March 28, 2023 updated by: University of Kansas Medical Center

Developmental Decision Making Study

The purpose of this study is to evaluate how food commercials influence food choices in children and their parents.

Study Overview

Status

Completed

Conditions

Intervention / Treatment

Detailed Description

The proposed research will investigate food decision-making in youth. Childhood obesity is a risk factor for health issues, thus preventing adverse effects of childhood obesity by promoting healthy eating habits and providing effective interventions are important. Television food commercials advertising calorie-dense and high in salt and sugar foods are known to contribute unhealthy food choices and obesity. Thus the proposed study will examine how the advertising intervention focusing on increasing advertising knowledge and changing affective attitudes toward commercials impacts susceptability to commercials and food decisions in youth.

Study Type

Interventional

Enrollment (Actual)

49

Phase

  • Not Applicable

Contacts and Locations

This section provides the contact details for those conducting the study, and information on where this study is being conducted.

Study Locations

  • United States
    • Kansas
      • Kansas City, Kansas, United States, 66160
        • University of Kansas Medical Center

Participation Criteria

Researchers look for people who fit a certain description, called eligibility criteria. Some examples of these criteria are a person's general health condition or prior treatments.

Eligibility Criteria

Ages Eligible for Study

8 years to 12 years (Child)

Accepts Healthy Volunteers

Yes

Genders Eligible for Study

All

Description

Inclusion Criteria:

  • Children had to be between 8-12.9 years old (including 8 year olds, NOT including 13 year olds.
  • Had to be able to speak English as their primary language.
  • Self-reported normal hearing and vision.

Exclusion Criteria:

  • Did not speak English
  • Data from children with history of neurological conditions, clinically significant psychopathology, or learning disabilities reported by parents (e.g., Attention Deficit Hyperactivity Disorder, depression) will be excluded.

Study Plan

This section provides details of the study plan, including how the study is designed and what the study is measuring.
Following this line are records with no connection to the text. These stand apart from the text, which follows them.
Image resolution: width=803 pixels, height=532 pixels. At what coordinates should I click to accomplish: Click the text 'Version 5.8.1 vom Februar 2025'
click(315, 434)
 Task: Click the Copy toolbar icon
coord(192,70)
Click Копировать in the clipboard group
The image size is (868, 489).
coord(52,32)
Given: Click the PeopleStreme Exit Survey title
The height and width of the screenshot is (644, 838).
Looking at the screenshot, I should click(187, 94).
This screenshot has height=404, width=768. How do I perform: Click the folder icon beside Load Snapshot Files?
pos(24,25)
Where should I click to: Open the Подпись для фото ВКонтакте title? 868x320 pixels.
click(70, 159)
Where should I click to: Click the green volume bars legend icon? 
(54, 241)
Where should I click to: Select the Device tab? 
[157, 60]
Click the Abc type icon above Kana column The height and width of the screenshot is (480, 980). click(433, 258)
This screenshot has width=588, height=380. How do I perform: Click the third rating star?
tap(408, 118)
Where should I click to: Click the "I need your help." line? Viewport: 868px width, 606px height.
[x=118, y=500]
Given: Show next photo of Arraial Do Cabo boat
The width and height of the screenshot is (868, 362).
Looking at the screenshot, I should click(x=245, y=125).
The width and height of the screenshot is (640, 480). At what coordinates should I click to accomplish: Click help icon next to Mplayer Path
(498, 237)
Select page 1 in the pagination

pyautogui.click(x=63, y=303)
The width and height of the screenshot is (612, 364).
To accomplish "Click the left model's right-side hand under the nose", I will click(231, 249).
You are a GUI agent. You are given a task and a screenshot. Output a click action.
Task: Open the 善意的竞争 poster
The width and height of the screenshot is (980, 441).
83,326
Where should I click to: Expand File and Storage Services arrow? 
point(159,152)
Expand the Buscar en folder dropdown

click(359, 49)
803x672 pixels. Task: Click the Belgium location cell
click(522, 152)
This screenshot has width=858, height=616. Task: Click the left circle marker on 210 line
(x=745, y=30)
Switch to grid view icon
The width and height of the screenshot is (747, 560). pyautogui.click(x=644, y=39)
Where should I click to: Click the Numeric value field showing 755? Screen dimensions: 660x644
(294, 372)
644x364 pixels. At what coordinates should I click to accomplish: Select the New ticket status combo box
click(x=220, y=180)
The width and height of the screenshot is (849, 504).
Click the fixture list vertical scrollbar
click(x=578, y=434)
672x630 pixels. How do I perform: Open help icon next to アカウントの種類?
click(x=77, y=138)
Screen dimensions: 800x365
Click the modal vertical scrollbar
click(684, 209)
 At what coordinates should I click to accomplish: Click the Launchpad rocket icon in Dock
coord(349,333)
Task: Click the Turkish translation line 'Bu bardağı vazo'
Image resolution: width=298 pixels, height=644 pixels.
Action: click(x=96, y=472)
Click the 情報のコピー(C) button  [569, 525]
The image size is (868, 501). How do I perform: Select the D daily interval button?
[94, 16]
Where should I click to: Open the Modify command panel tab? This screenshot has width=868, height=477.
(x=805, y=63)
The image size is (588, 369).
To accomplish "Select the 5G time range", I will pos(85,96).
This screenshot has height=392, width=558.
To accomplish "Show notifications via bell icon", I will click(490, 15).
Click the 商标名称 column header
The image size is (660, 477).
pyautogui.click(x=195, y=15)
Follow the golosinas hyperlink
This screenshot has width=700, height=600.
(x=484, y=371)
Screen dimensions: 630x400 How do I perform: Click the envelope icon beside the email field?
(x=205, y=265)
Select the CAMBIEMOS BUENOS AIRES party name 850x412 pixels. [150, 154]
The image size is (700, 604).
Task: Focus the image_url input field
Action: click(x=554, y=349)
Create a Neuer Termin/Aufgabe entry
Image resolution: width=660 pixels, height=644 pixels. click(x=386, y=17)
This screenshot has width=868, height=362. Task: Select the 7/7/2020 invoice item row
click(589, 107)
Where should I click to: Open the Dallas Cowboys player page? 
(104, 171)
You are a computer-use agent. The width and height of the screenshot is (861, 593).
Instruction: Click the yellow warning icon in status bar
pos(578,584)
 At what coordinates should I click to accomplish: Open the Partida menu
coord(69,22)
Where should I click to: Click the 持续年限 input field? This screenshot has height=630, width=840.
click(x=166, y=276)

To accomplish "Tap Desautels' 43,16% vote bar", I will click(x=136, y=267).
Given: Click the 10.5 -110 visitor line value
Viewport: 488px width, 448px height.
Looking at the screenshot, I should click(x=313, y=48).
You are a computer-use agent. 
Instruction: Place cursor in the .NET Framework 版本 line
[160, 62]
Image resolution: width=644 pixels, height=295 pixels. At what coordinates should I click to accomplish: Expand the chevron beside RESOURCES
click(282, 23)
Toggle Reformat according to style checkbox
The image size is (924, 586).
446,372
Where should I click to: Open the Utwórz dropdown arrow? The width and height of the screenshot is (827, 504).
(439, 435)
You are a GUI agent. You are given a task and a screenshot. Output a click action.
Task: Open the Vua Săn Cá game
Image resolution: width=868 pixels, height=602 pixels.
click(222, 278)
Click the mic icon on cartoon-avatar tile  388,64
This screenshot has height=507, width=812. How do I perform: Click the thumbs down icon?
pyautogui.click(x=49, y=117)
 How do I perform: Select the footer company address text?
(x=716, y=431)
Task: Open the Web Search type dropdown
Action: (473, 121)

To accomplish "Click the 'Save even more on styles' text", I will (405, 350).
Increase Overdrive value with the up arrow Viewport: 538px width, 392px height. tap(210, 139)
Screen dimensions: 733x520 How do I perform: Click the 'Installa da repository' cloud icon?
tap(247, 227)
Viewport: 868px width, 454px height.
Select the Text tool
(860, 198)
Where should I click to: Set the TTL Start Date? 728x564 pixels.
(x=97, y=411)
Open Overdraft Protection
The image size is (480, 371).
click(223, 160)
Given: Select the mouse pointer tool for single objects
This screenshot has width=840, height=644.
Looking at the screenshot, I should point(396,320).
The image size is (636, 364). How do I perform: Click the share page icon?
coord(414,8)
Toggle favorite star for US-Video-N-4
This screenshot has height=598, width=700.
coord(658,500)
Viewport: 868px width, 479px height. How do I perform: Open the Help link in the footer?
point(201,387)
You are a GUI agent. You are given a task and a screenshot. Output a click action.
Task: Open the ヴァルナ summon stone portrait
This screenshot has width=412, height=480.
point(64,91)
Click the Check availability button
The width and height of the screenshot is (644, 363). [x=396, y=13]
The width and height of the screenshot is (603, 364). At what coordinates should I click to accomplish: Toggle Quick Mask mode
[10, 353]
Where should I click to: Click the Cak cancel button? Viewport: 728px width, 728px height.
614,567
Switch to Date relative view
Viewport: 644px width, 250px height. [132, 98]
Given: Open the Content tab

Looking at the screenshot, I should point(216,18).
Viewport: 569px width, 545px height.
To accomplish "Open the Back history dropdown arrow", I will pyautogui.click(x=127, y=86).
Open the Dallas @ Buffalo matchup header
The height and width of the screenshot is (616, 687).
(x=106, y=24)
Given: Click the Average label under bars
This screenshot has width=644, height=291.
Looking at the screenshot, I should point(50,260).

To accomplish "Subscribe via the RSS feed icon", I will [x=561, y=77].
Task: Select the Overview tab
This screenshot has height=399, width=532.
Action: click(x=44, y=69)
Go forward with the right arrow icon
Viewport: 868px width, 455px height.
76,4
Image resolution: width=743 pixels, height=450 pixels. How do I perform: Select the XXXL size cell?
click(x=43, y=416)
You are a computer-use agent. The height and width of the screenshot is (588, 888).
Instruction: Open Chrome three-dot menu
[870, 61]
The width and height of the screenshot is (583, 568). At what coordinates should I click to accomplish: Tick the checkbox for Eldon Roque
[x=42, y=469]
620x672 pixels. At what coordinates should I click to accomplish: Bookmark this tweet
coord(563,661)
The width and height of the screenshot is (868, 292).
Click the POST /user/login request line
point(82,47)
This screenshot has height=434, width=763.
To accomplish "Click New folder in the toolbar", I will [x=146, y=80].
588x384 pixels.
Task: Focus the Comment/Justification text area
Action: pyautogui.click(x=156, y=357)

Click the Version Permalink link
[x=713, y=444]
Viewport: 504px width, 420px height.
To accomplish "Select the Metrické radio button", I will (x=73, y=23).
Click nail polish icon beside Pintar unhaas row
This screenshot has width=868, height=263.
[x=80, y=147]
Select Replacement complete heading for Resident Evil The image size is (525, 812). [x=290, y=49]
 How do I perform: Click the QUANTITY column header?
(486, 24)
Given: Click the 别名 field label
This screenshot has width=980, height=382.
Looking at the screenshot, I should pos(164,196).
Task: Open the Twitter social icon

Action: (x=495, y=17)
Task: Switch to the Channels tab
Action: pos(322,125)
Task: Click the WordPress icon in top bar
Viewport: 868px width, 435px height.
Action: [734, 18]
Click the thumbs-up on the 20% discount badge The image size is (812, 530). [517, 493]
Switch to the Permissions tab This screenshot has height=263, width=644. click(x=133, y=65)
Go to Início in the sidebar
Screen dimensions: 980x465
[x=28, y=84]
How is the study designed?

Design Details

  • Primary Purpose: Other
  • Allocation: Randomized
  • Interventional Model: Parallel Assignment
  • Masking: Double

Arms and Interventions

Participant Group / Arm
Intervention / Treatment
Placebo Comparator: Control
Children were exposed to food commercials without narratives.
Behavioral: Control
Children were shown food commercials that were the same length as the other group but did not receive any information about whether the content was truthful.
Experimental: Intervention
Children were exposed to narrative statements that were shown and read aloud in between commercials played.
Behavioral: Commercial Advertising Literacy Training
Children were shown food commercials and in between those commercials they saw and heard statements such as "These foods won't make you happy" and "Those foods are so unhealthy."

What is the study measuring?

Primary Outcome Measures

Outcome Measure
Measure Description
Time Frame
Food Choice Change
Time Frame: Pre (day 0) and post intervention (day 7-10).
Children rated on a 4-point Likert scale (1-Strong No, 2-No, 3-Yes, 4-Strong Yes) about whether they would choose to eat 60 different foods (30 unhealthy, 30 healthy) on a computer program. Higher values for unhealthy foods represented unhealthier food choices and higher values for healthy foods represented healthier food choices. The mean scores for unhealthy food choices were compared between pre- and post-intervention, and the mean scores for healthy food choices were compared between pre- and post-intervention.
Pre (day 0) and post intervention (day 7-10).
Food Tastiness Change
Time Frame: Pre (day 0) and post intervention (day 7-10).
Children rated on a 4 point Likert scale (1-Very Bad, 2-Bad, 3-Good, 4-Very Good) about how tasty 60 different foods (30 unhealthy, 30 healthy) were on a computer program. A regression coefficient (beta) of food taste was estimated at an individual level by fitting a linear regression model where taste and health ratings predicted food choices for each child. Higher estimated regression coefficients represented higher decision weights of food taste attributes in food choices. The mean estimated regression coefficients were compared between pre- and post-intervention.
Pre (day 0) and post intervention (day 7-10).
Food Health Change
Time Frame: Pre (day 0) and post intervention (day 7-10).
Children rated on a 4 point Likert scale (1-Very Unhealthy, 2-Unhealthy, 3-Healthy, 4-Very Healthy) about how healthy 60 different foods (30 unhealthy, 30 healthy) were on a computer program. A regression coefficient (beta) of food healthiness was estimated at an individual level by fitting a linear regression model where taste and health ratings predicted food choices for each child. Higher estimated regression coefficients represented higher decision weights of food healthiness attributes in food choices. The mean estimated regression coefficients were compared between pre- and post-intervention.
Pre (day 0) and post intervention (day 7-10).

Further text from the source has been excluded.